Y es que las condiciones deben cumplirse literalmente en la forma convenida (art.1.541 del CC), que en este caso es lo ordenado en la sentencia judicial y no puede una de las partes a motu proprio alterar la condición y concluir que la obligación a su cargo se ha extinguido.” Luego, y en relación al carácter de la indemnización sustitutiva, agrega que: “no es razonable ni jurídicamente entendible que la indemnización sustitutiva de la pensión de vejez ampare el riesgo de vejez, porque lo que se cumple con esta indemnización es precisamente lo contrario, no es amparar la vejez, sino que por no reunir los requisitos para acceder a la pensión de vejez se da una sustitución por las semanas cotizadas,…sin dejar de lado que lo que ordenó la Corte fue el reconocimiento de la pensión de vejez y no otra condición alternativa…” De otra parte y en cuanto a los intereses moratorios, a los que alude el artículo 141 de la ley 100 de 1993, reclamados por el demandante; la providencia se remite a la sentencia, C-601 de 2001, de la Corte Constitucional la que transcribe en forma extensa para concluir que ”… si a partir del 1º de enero de 1994 se cancela tardíamente las mesadas pensionales debe adicionalmente pagarse intereses moratorios…” Al continuar con el estudio de esta pretensión invoca los artículos 1613, 1614 y 1617 del CC, que disciplinan la indemnización de perjuicios, para afirmar que “…también hay lugar a pagar intereses por el pago tardío de la pensión de jubilación, ya que desde noviembre de 2002 el demandante no recibe pensión de jubilación…”.

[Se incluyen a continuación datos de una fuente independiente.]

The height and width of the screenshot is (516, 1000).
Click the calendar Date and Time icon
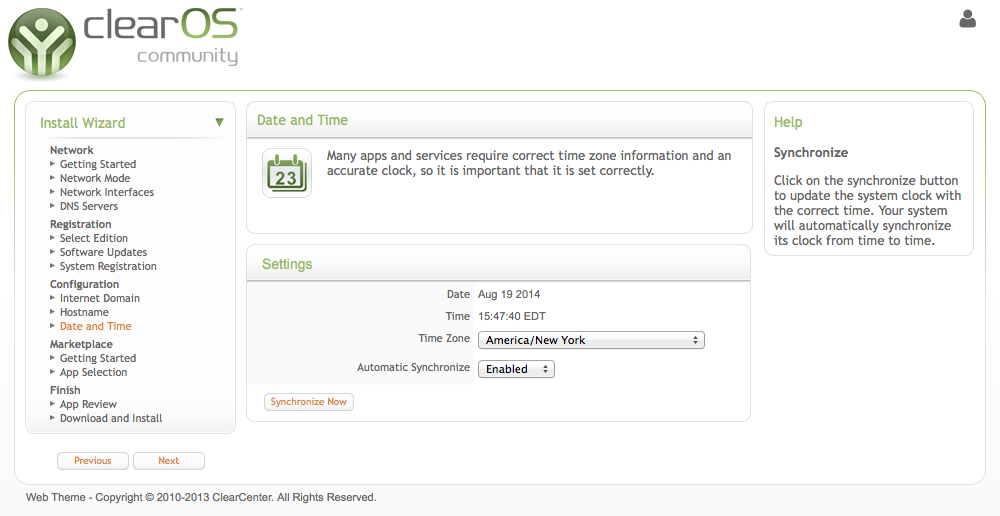287,173

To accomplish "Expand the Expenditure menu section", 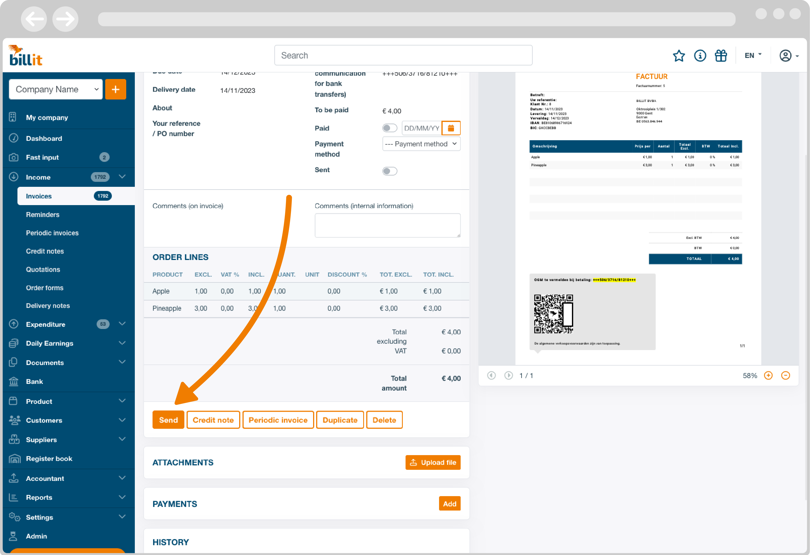I will 122,324.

Finaliza la sentencia al declarar no probadas las excepciones propuestas; revocar la sentencia apelada para, en su lugar, condenar a la entidad demandada a reanudar el pago de la pensión de jubilación a partir de noviembre de 2002 y a pagar los intereses moratorios sobre lo adeudado por concepto de la pensión señalada. III-. RECURSO DE CASACIÓN Inconforme la entidad demandada, pretende que la Corte case la sentencia impugnada, que revoca la de primer grado.

En su lugar, en sede de instancia, pide confirmar la decisión del A-Quo. La acusación la formula el recurrente en dos cargos, que por perseguir la misma finalidad, no obstante plantearse por sendas diferentes, se estudiarán de manera conjunta así: Primer cargo: Denuncia la violación por la vía indirecta y por aplicación indebida de los artículos 1º de la ley 33 de 1985, 27 del decreto 3135 de 1968, 68 del decreto 1848 de 1969, 141 de la ley 100 de 1993, 332 del C. P. C. y 145 del C. P. T. y S. S. y 17 del C. C. Señala como errores de hecho los siguientes: ” 1-No dar por demostrado, estándolo, que los hechos y las pretensiones discutidos, tanto en el proceso anterior como en el actual,…son los mismos”…”2.

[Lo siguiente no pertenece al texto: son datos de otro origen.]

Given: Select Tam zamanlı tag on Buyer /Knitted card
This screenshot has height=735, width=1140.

Dar por establecido, en forma contraria a la realidad que los hechos y las pretensiones discutidos en esos dos procesos son diferentes.”…”3.No dar por demostrado estándolo que en el proceso anterior se solicito el pago de la misma pensión de jubilación cuyo pago se pide en este proceso.” Considera que el Tribunal apreció mal las pruebas relativas a las sentencias proferidas por la Corte en el proceso anterior;

La demanda inicial; El poder otorgado por el actor a su apoderado; La reclamación administrativa y las sentencias de primer y segundo grado del primer litigio. De otra parte señala como no apreciadas las comunicaciones del BCH, incorporadas al proceso y la solicitud de reconocimiento como acreedor efectuada por el actor. En su demostración, después de transcribir el aparte de la providencia “en la cual se centra el motivo para denegar la excepción de cosa juzgada y revocar lo decidido por el A quo”, concluye que la controversia se sitúa en establecer si existe o no identidad del objeto para lo cual se vale del mismo párrafo trascrito y predicar la igualdad que desconoce el Tribunal pues “en uno y otro proceso se persigue la misma pensión de jubilación” Luego expresa:” Que en el primer proceso se pidiera el pago en un cierto periodo o a partir de una fecha y en el otro un periodo diferente o luego de otra fecha, no significa que se trate de pensiones diferentes.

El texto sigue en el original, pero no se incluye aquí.